FAQs about Bitcoin ETFs

Have Bitcoin ETFs Been Approved?

The approval of spot Bitcoin ETFs in the US was highly anticipated. Notably, the United States SEC rejected about 20 applications for Bitcoin spot ETFs between 2018 and 2023.

This all began to change in June 2023, when BlackRock applied with the SEC to launch a spot Bitcoin ETF. Coming from the world’s largest asset manager, this application was much higher profile than the ones preceding it, shedding a mainstream spotlight on spot Bitcoin ETFs. 12 other notable financial institutions followed suit shortly after that and the SEC finally approved 11 spot Bitcoin ETFs in January 2024.

When Did Spot Bitcoin ETFs Start Trading?

After receiving SEC approval on January 10th, 10 of the first 11 spot Bitcoin ETFs immediately began trading the following day. They saw a combined trading volume of around $4.6B on their first day, with the offerings from Grayscale, BlackRock, and Fidelity attracting a significant amount of that trade activity.

Which Bitcoin ETF is Best?

While the 12 spot Bitcoin ETFs function similarly, they have some differences that may impact your decision on which to buy. When looking at the best Bitcoin ETFs, consider things such as the size of their Bitcoin fund or total asset holdings, their track record of inflows and outflows, and what fees they charge. But also your goals, and risk tolerances.

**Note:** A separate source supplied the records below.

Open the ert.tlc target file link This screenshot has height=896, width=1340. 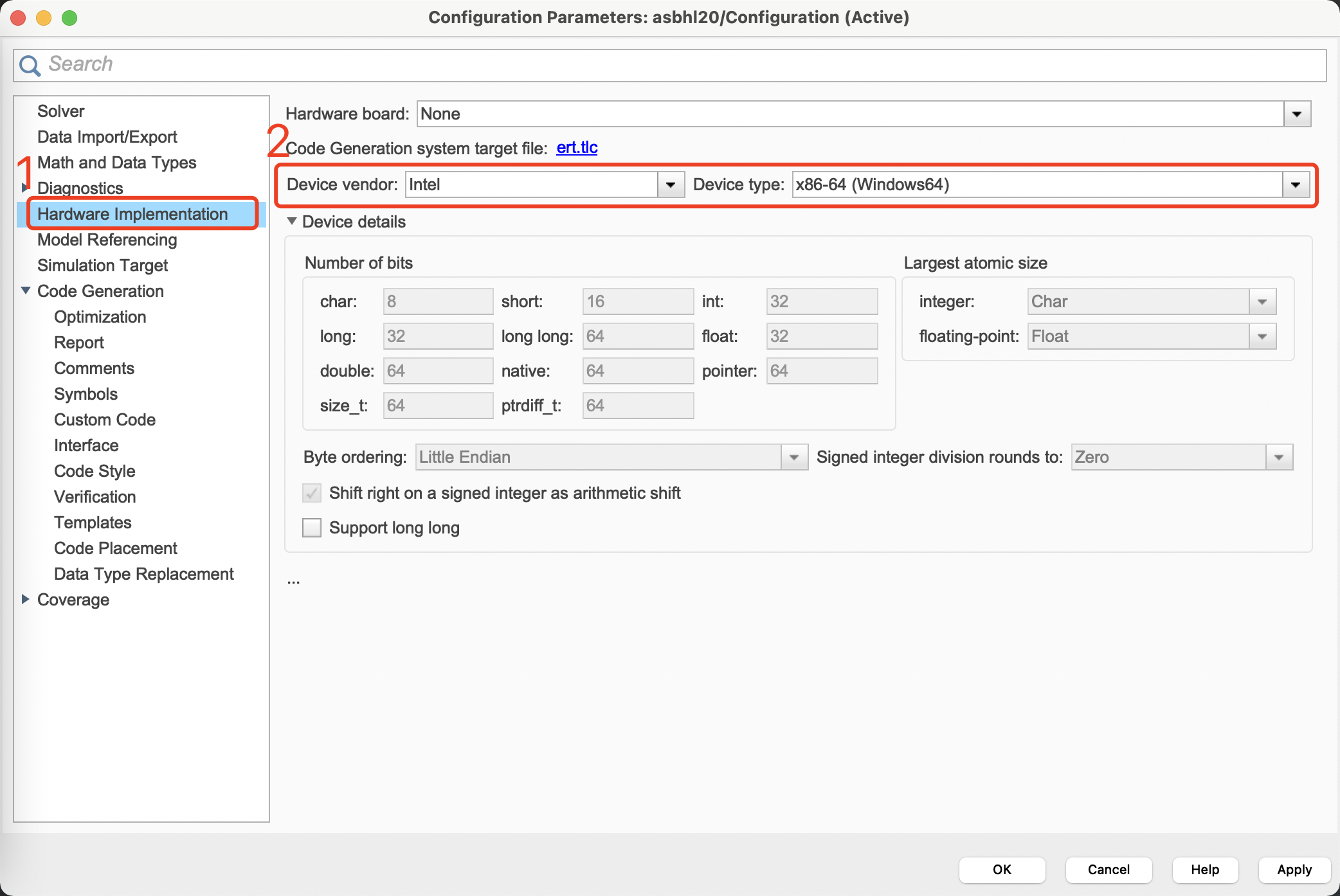tap(577, 148)

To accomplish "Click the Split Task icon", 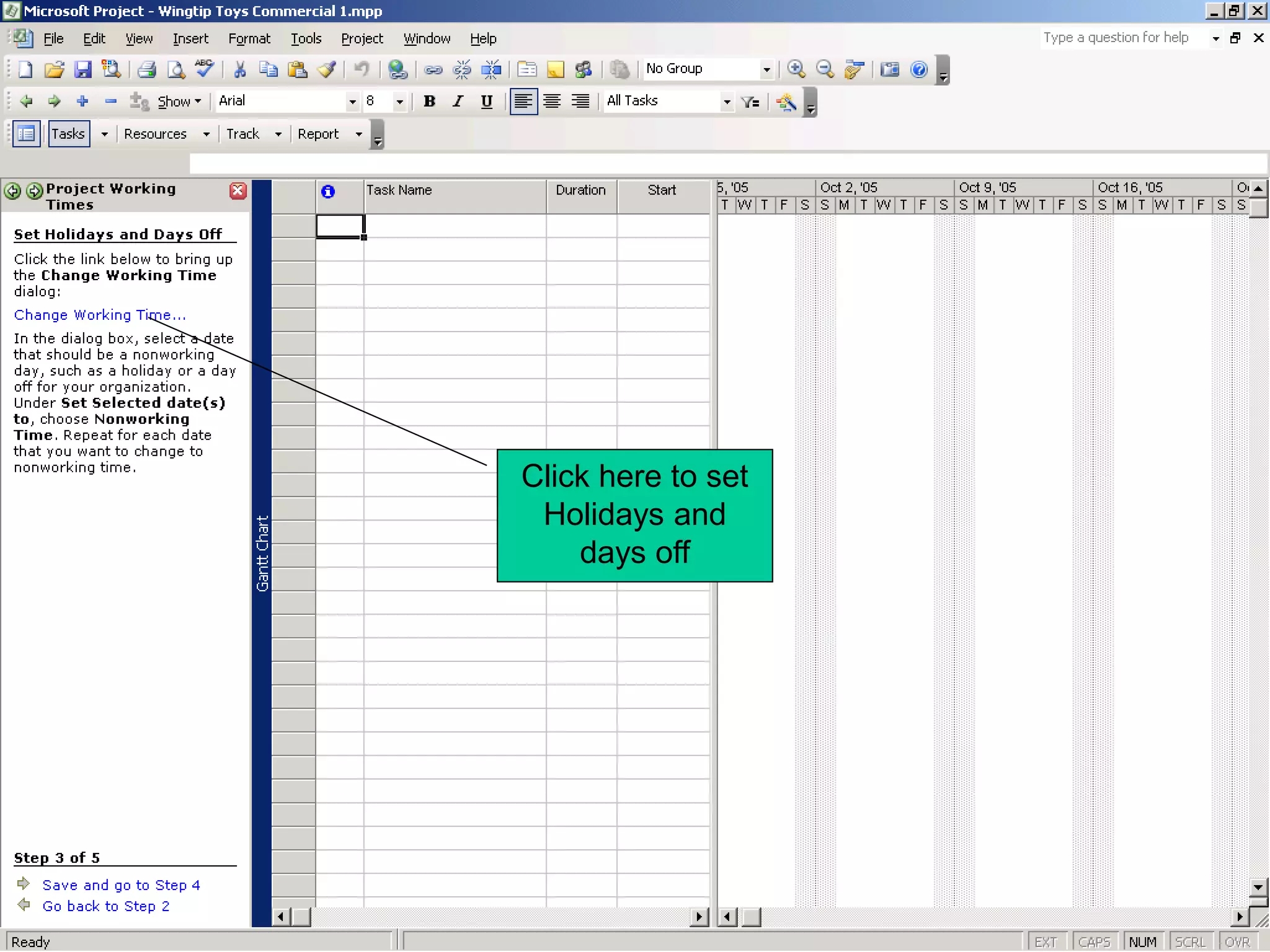I will click(x=491, y=69).
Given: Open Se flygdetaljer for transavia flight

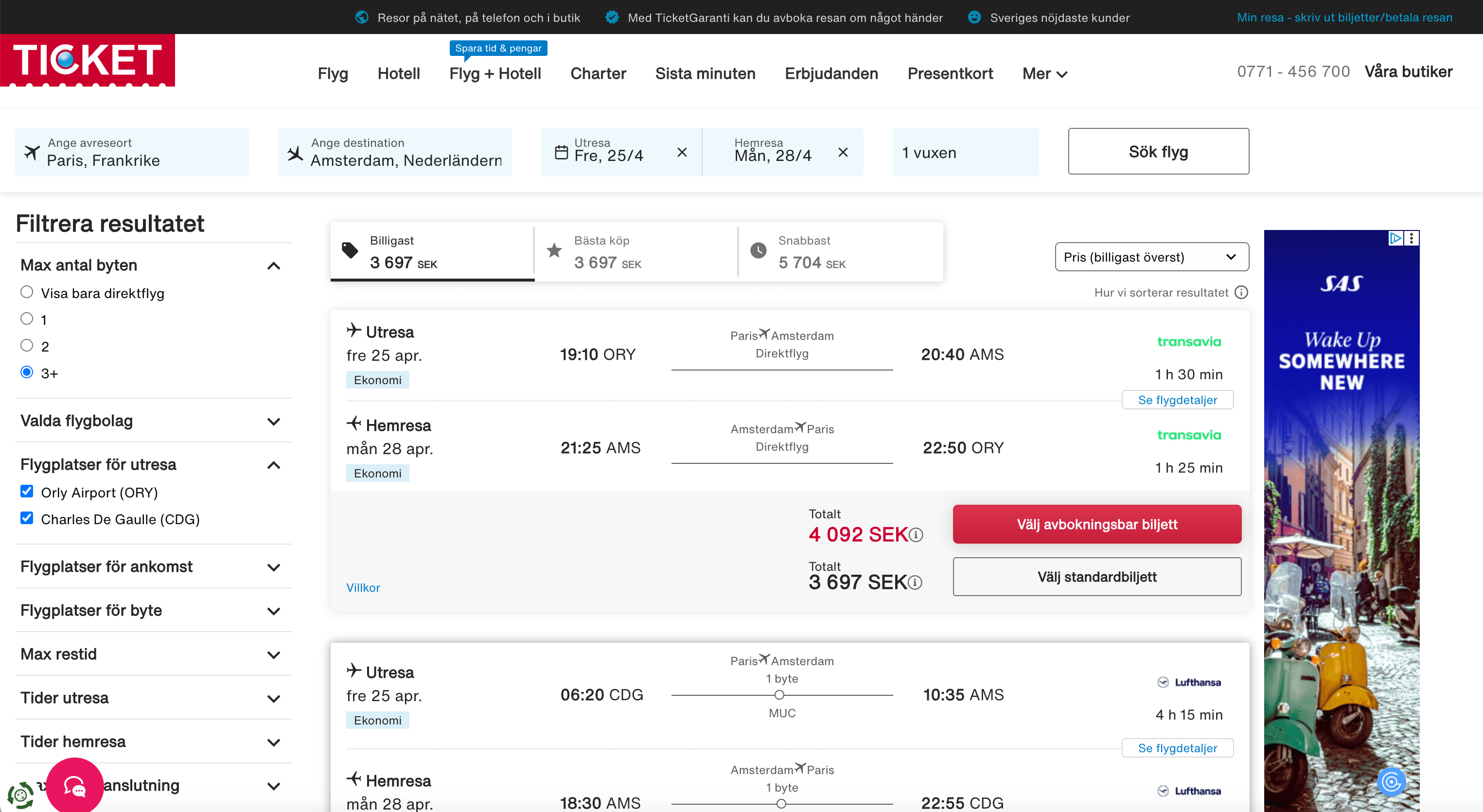Looking at the screenshot, I should click(1177, 400).
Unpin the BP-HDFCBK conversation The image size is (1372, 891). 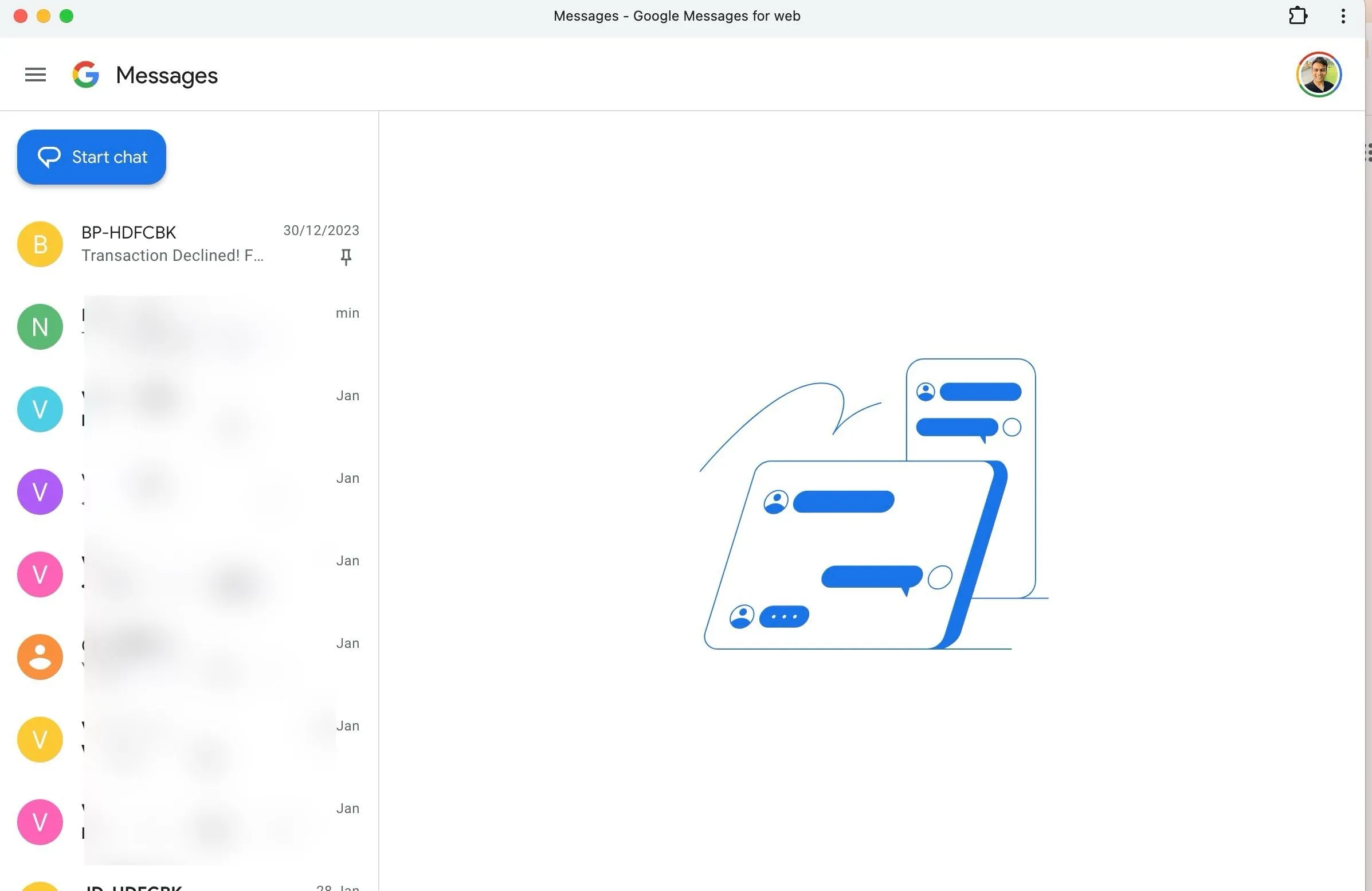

Where to Buy Bitcoin ETFs?

As the name suggests, ETFs are available on traditional regulated exchanges, including the Nasdaq and the New York Stock Exchange. You can also buy and sell shares of spot Bitcoin ETFs on just about any online brokerage platform that offers traditional assets like stocks and bonds.

How to Buy Bitcoin ETFs?

You buy Bitcoin ETFs with fiat currency, just as you would a stock or bond. Before you buy into a spot Bitcoin ETF however, it’s important to consider the drawbacks that come with them. Remember, buying shares in a crypto ETF does not give you true ownership of that cryptocurrency, which means you lose out on the very benefits that crypto was made for. The only way to access those benefits is through self-custody, which gives you full control over your digital assets and eliminates third-party risk. 

How to Buy Bitcoin?

To buy Bitcoin using fiat currency, you’ll want to use an on-ramp. While you can find these on centralized and decentralized exchanges, you’ll find that Ledger offers seamless on-ramping within the Ledger Live ecosystem, via partners like MoonPay and Coinify. Here, you can easily buy (and sell) cryptocurrencies using your regular credit card, in conjunction with your Ledger device.